Voilà six semaines que je suis arrivé. Six semaines qu'il est déjà difficile de résumer ou de saisir en quelques phrases. Je suis ici pour quatre ans (le terme de mon doctorat), au bas mot. Il est rassurant de savoir où je serai dans quatre ans. A vrai dire, je crois n'avoir jamais été en mesure de prédire où j'allais être dans quatre ans avec ce degré de certitude. Géographiquement j'entends. Mais c'est aussi et surtout une toute nouvelle vie, une nouvelle aventure. Une aventure qui a véritablement commencé il y a six mois.
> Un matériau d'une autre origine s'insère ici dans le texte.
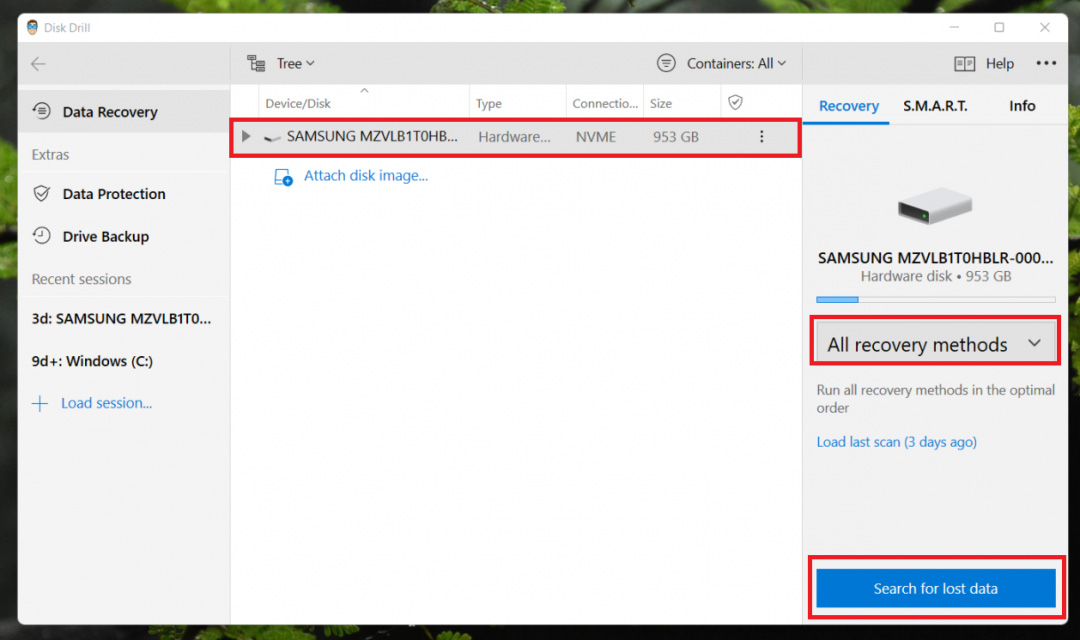1080x640 pixels.
Task: Click the shield checkmark column header
Action: tap(737, 101)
J'étais à Princeton, Etats-Unis, dans une autre vie, écrivant sur un autre blog. C'était au milieu de ma recherche de thèse. Je ne pensais pas à Oxford. Trop prestigieux. Un trop grand nom. Diplômé d'une école d'ingénieur française touchée du syndrome de l'anonymat, je me débattais déjà pour convaincre des institutions de moindre réputation de la valeur (hexagonale au moins) de mon diplôme. Et puis une amie de bon conseil, établie à l'époque en Angleterre me fit part de son envie d'Oxford, avant de me poser très simplement la question: pourquoi n'essaies-tu pas Oxford ? J'ai ri. Ou plutôt, j'ai écrit "lol" dans l'interface emmessennesque. Et puis l'idée a fait son chemin, et deux jours plus tard je me retrouvais à examiner la liste des programmes et départements de l'Université d'Oxford. Et je suis tombé sur un programme qui correspondait à s'y méprendre à ce que je cherchais. La première étape de la procédure de candidature était à ma portée. Envoyer un CV. La belle affaire! J'en avais une douzaine fin prêts à être envoyer. J'ai cliqué sur "Envoyer", sans me faire de fausses joies (je n'aime pas les fausses joies) et n'en ai parlé à personne.
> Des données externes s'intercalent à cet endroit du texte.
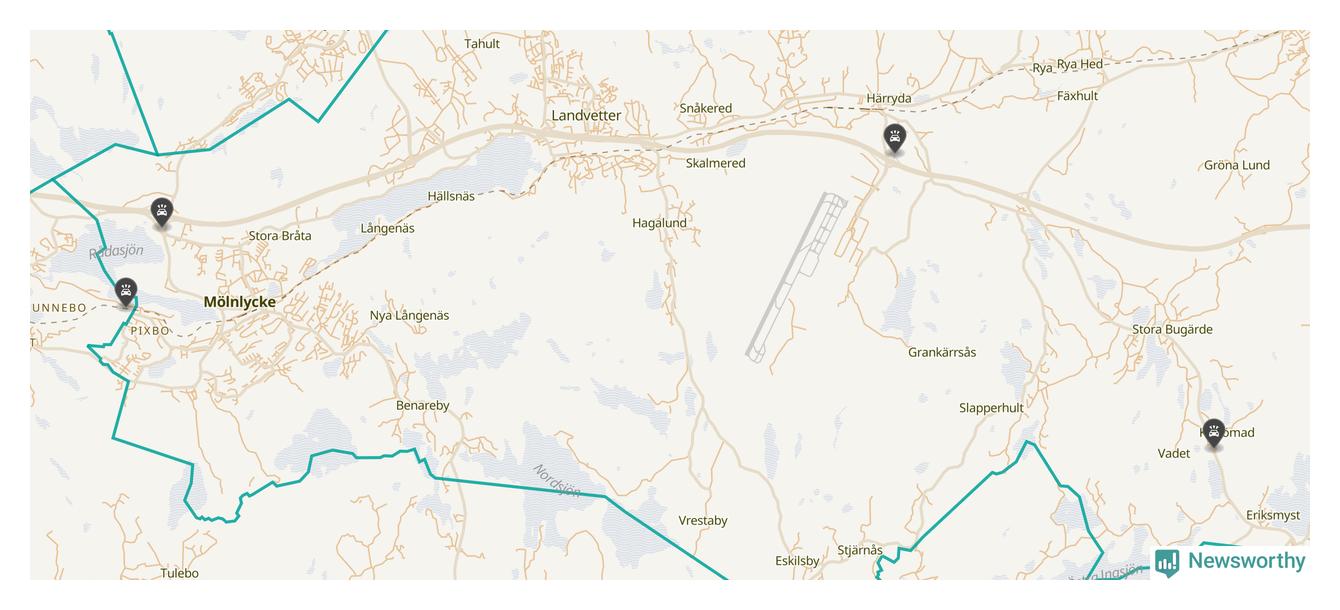Click the Newsworthy chart logo icon
The height and width of the screenshot is (610, 1340).
(x=1167, y=562)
L'avis positif du département pour une candidature complète est arrivée dans la foulée ... cinq jours avant la date limite de réception des dossiers, par la poste cette fois. J'ai cravaché pour monter un dossier en deux jours et l'ai confié à contrecoeur à Fedex. Deux semaines plus tard, j'avais décroché un entretien téléphonique. Là, seulement, j'ai commencé à y croire, voire m'y voir. Là, j'ai senti une pression à laquelle j'avais échappé jusque ici. J'étais à trente minutes de conversation téléphonique transatlantique avec quatre anglophones simultanément de décrocher une thèse taillée sur mesure, à Oxford qui plus est. Si près et un peu loin quand même aussi. J'ai passé cet entretien aux aurores, décalage horaire oblige, dans mon cubicle d'alors, avec étalées sur mon bureau des notes qui contenaient les réponses à toutes les questions possibles et envisageables, pensais-je. Pas tout à fait finalement. J'avais une bonne impression en raccrochant, et me suis efforcé de ne pas la ruiner en me rejouant mentalement le scénario de la conversation jusqu'à regretter et reformuler toutes mes réponses. J'ai échoué.

Deux jours plus tard, je recevais un email informel qui m'annonçait le succès de ma candidature. Après deux longues semaines, je tenais enfin la lettre de confirmation officielle et la garantie d'avoir, pour les quatre prochaines années, trouvé un futur.